My favorite is hallucinogens. It’s not about the hedonic delights; a good shroom or acid trip propels you along a polychromatic mindsurf. Once, listening to Beethoven’s 9th as I was peaking, the music morphed into an exponentially expanding hyper-dimensional polygon. I was actually grasping infinity, the sacred apple. Another time, floating down a river in West Virginia, I could see the cellular structure in a leaf, each current in the water shimmered like fireworks on an inky canvas. And for hours I frolicked in the river, a human otter with no care but the aquatic joy of the iridescent present.

— Aldous K.

Letter from Burning Man, 2002

In August I went to Burning Man festival. We drove on a sun-cracked jigsaw puzzle, a city of thousands rising on a flatland of dust. People unloaded work-benches and power tools, lugged water and tents, erected steel scaffolding and draped it with miles of cloth.

I walked through the streets, fed by strangers, given free drinks, massaged. But 9/11 was in my hair, my skin, my sleep. My body was coiled tight from the year of living in the shadow of absent towers. Rummaging in my bag, I pulled out black clothes and a white rope, tied it around my neck. People’s eyes flinched when they saw me walking like a shadow caught in a noose.

I met Tony. He asked me where I was from. “New York.” He said “Me too.” Quiet moments fell between us like ash. “How are you holding up?” I rubbed my chest, “Feel tight. Can’t do this Burning Man thing, be open, love everyone.” He reached into his pocket and pulled out a tab and a pill.
“Shamans used drugs to heal,” he said. A few hours later I gulped them down and glided out to the desert as my body floated around me.

Strangers kissed and dancers spun. I walked toward the dark horizon, past techno tents where DJ’s pushed fast beats, past a blue lake of light and audiences howling at a movie with Woody Allen’s voice coming out of a samurai.

I hopped into the wasteland wanting to be lost. No one to speak to. No one to answer me. I was mumbling and it melted into a long scream, then hysterical laughter then silence. I fell and punched the desert, grabbed fistfuls of dust, seeing Towers, planes, people white like mimes, the rubble I walked past each day to work. My eyes flooded and I wept, slowly stood up and folded hands on my chest, felt the thump of my heart. I thanked my body.

Plumes of fire twisted in the distance and each step back to the city I heard yells, Techno-House-Funk bellowing, the grunts of sex. Ahead of me was a fire, a circle of drums and faces shiny with sweat as hands pounded a heart-beat for the city.

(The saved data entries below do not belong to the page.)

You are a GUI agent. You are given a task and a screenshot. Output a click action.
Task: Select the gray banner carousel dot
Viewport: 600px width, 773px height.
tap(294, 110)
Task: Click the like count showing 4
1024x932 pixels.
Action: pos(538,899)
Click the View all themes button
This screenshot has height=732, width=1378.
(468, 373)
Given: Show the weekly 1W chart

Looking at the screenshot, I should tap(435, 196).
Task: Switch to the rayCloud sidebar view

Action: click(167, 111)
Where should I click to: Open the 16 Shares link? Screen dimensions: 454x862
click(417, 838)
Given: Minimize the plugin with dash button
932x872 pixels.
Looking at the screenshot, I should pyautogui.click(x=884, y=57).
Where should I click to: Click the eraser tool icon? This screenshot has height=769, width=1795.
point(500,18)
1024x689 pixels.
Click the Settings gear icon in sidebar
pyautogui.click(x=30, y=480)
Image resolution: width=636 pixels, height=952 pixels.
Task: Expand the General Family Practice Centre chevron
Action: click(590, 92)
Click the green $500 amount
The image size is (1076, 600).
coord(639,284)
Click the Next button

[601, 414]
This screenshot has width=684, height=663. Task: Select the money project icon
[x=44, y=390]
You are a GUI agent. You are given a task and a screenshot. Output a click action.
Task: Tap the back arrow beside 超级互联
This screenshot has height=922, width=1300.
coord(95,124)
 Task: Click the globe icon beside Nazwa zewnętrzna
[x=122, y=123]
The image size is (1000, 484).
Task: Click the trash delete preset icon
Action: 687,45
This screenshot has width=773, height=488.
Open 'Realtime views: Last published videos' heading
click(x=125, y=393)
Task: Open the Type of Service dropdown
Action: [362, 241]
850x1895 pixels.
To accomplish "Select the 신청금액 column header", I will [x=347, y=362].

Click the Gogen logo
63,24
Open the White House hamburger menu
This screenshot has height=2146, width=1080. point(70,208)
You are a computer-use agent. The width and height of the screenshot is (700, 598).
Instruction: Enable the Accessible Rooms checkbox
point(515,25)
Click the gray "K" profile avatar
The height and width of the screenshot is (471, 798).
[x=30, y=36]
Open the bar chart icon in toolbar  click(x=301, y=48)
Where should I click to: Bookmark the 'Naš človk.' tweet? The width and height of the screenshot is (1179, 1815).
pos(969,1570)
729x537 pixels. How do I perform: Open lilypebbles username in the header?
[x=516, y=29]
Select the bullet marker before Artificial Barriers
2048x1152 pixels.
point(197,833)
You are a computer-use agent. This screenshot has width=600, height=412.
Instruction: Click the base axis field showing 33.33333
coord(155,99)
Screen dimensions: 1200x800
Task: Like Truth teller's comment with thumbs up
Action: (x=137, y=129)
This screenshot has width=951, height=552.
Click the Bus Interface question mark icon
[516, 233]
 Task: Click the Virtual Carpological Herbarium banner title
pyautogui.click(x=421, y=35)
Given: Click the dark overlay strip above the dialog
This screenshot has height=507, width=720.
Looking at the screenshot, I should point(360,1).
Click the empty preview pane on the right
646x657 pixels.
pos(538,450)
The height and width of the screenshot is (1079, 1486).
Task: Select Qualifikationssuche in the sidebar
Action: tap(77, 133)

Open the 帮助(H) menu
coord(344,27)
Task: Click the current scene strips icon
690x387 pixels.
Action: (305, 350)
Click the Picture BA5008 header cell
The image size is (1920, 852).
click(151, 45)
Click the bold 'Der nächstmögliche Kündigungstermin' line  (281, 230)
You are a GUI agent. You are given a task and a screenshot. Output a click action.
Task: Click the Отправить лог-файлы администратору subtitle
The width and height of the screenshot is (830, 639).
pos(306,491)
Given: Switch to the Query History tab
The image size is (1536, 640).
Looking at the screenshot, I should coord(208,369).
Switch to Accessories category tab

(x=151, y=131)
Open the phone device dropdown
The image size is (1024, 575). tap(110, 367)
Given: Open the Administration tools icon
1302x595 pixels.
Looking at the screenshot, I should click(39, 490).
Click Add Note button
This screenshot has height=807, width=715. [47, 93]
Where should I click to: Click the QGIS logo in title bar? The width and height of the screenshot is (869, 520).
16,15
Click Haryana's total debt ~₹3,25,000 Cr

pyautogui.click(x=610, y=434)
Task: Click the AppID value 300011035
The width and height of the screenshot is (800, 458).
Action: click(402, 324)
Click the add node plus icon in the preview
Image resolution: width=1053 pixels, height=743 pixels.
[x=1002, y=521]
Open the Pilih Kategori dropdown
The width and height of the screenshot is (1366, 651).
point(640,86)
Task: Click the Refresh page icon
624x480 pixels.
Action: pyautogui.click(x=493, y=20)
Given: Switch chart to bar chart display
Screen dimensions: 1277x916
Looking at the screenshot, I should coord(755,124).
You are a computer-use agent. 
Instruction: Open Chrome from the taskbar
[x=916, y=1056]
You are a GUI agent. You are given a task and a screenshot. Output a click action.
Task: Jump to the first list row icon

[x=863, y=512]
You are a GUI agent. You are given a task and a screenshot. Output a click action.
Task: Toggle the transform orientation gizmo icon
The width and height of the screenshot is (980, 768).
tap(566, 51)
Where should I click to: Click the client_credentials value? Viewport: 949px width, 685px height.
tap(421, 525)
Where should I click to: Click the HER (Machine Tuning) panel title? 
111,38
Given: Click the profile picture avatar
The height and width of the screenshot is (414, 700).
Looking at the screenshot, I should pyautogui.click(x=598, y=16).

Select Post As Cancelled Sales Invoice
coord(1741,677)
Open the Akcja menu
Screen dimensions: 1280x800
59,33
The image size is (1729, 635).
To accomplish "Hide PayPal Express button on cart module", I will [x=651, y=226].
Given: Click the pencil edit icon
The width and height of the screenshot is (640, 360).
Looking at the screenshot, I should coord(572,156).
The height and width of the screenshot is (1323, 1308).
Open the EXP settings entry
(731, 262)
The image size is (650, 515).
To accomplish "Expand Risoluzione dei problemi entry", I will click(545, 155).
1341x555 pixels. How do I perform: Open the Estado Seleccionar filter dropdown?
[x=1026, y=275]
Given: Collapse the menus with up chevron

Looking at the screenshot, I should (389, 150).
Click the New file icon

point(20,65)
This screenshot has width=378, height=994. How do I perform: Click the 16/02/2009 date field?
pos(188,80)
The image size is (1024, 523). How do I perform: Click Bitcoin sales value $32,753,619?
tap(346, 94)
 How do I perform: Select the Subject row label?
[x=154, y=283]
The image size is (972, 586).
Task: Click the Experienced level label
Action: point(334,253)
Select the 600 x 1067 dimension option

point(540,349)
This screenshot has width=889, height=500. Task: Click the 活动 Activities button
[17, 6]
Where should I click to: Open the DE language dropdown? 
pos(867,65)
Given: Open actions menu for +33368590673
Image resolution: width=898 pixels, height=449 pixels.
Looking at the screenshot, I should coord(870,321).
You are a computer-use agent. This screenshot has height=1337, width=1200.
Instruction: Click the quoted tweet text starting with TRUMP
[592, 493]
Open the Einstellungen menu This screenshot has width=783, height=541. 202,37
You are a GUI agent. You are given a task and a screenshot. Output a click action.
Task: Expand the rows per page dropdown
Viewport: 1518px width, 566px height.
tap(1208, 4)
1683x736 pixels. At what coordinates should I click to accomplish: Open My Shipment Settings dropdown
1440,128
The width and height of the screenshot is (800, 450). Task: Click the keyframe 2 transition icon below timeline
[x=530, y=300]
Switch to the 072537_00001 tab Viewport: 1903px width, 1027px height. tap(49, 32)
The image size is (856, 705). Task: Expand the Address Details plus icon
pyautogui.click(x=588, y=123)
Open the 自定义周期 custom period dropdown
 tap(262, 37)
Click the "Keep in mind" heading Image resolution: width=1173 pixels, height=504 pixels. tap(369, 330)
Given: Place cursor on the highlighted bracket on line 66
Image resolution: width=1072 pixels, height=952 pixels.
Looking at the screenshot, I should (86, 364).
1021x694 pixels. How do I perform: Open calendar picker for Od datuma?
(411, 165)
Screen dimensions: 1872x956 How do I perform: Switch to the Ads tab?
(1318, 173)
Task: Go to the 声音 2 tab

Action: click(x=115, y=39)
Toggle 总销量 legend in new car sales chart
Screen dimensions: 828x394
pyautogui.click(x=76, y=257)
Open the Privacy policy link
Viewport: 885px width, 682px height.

I felt clean and empty. My friends were tripping. Needing something more than words, we danced around and then into each other. We became a knot of warmth in the cold of night, then loosened and ran off, each a wild human flame.

— Nicholas Powers

Morphine Love

One night I woke up with unimaginable pain. I thought I was dying or my appendix had burst or both. I drove to the hospital, doubting that I could do it or that I would live that long. It was the longest 15 minutes of my life.

They figured it out pretty quick in the ER; I don’t think I had heard of kidney stones before. My doctor was an attractive redhead about my age at the time, late twenties.
The moment Doctor Linda plugged the morphine drip into my arm, I was completely and eternally in love with her. Not only did that indescribable pain vanish, but I was happier than I had ever been. It was like being smacked by a freight train of happiness.

I effusively told Linda – my lover, my life – of my plans to build a honeymoon cottage for the two of us, where we would live with birds, flowers, and honeybees, happily ever after. I have always been shy with strangers, but I was no longer, not with Linda. My wife.

I poured out my heart, bursting with joy. She was the one true source of peace, love, and understanding in this world. Our meeting was fated to be. My pain was nothing, if it brought me to her. Linda and her magic IV drip!

Our marriage seemed as certain to me as it must have been bemusing and far-fetched to her, and everyone else within earshot. But I was serious.

She took it all in stride; in fact, I like to think that I made her day. I was weaned off the morphine when the kidney stone passed, too soon.